7. Consider Your Role
A relationship is a two-way street. It can be a hard pill to swallow, but it’s very likely that you’ve contributed to the problem in some way.
I’m not saying that you’re to blame for your roommates toxic behavior, but you may have contributed to things getting as bad as they are.
Try to apologize for your part in the situation and see if your roommate apologizes or changes their behavior. You may find that your role had more of an effect than you knew.
8. Get Out Of The House
If tensions are really high, it may be a smart idea to get out of the house for awhile. Whether that means spending the day at a friend’s house, or even staying a few nights somewhere else.
Separating yourself from the situation for awhile will allow you to calm down and think more rationally about how you want to approach it.
This also could include getting out of the house and doing things together. A lot of times when roommates are having issues, it’s because they haven’t taken the time to get to know each other.
Spend some time engaging in each other’s favorite activities and see if you can form a friendship. People are more likely to treat their friends well, so you may find that bonding with your roommate helps alleviate their toxic behaviors.
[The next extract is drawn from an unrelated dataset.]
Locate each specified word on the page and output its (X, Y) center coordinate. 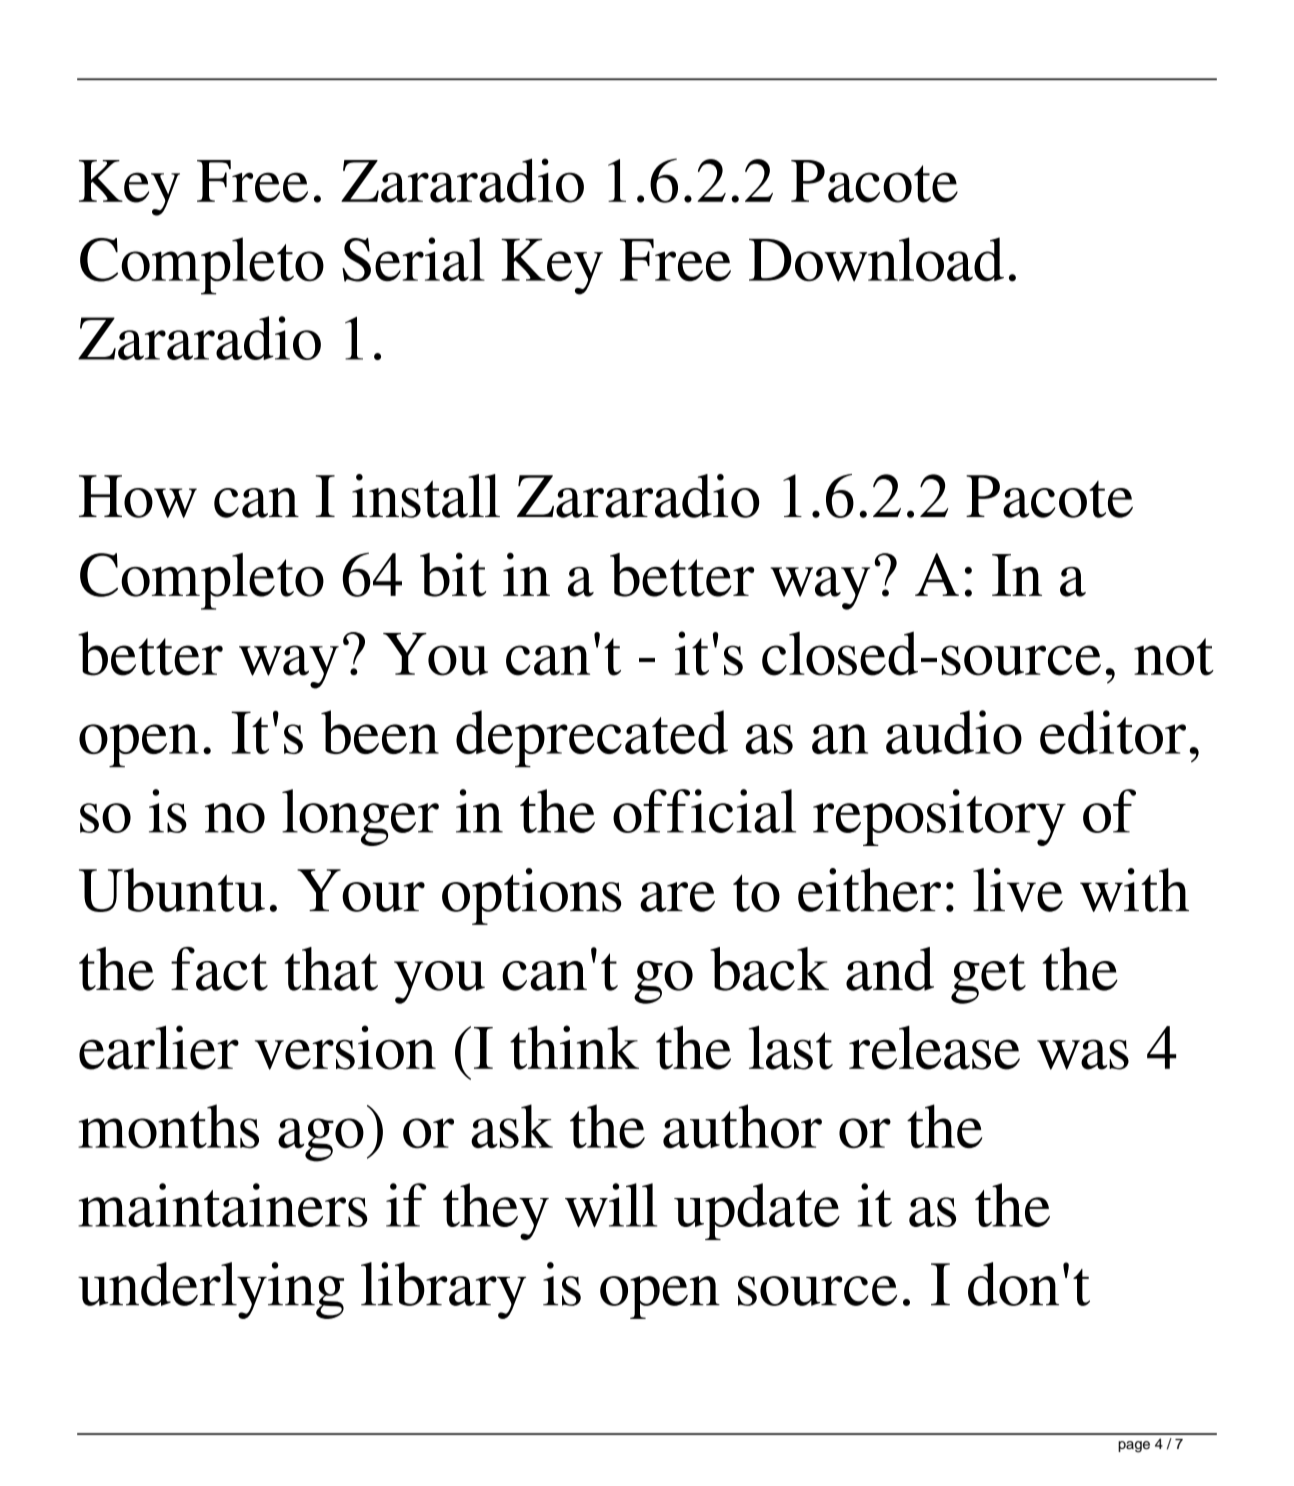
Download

9. Don’t Take On More Work
If the issue between you and your roommate is that they aren’t pulling their weight with chores, resist the urge to take on their share of the duties. Doing their chores for them will only help reinforce their bad behaviors.
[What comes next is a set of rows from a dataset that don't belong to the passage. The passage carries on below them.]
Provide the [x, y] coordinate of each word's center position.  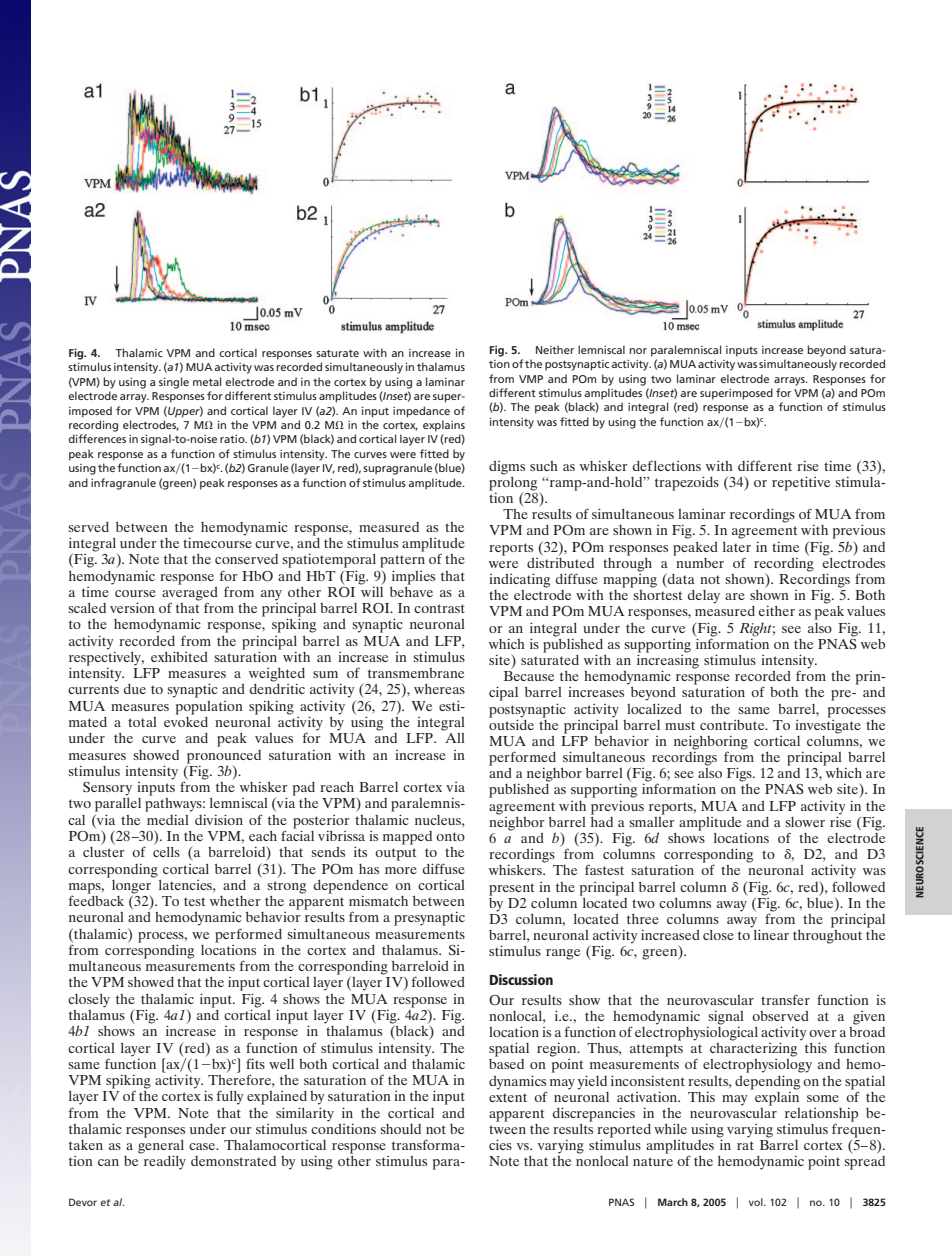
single [174, 383]
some [823, 1098]
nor [638, 351]
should [401, 1129]
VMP [531, 379]
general [161, 1146]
I had a roommate in college who would leave her dishes in the sink for WEEKS! My other roommate wanted to keep the peace so she would sometimes wash the dishes for her.
This made the problem worse because roommate one started thinking that she never had to do her own dishes. At one point, roommate one said she wasn’t doing her dishes because she thought that roommate two liked cleaning so she left them for her.
Instead, just be consistent with your chores and continue to lead by example. Hopefully, your roommate will get the hint eventually.
10. Move Out
If all else fails, you always have the option to remove yourself from the situation.
I know, I know, your lease has 10 more months on it and you can’t afford to break it. But seriously, your mental and physical health is way more important than a lease.
If you need to move out, there are options. Talk to your landlord about either ending your lease early or finding someone to sublease your place. A sublease is basically when you transfer your portion of the lease to somebody else.
There are also ways to have your roommate evicted, but it can be a complicated and expensive process. You may even end up needing to go to court. Check out this article if you need more information about this option.
This post was all about how to deal with a toxic roommate.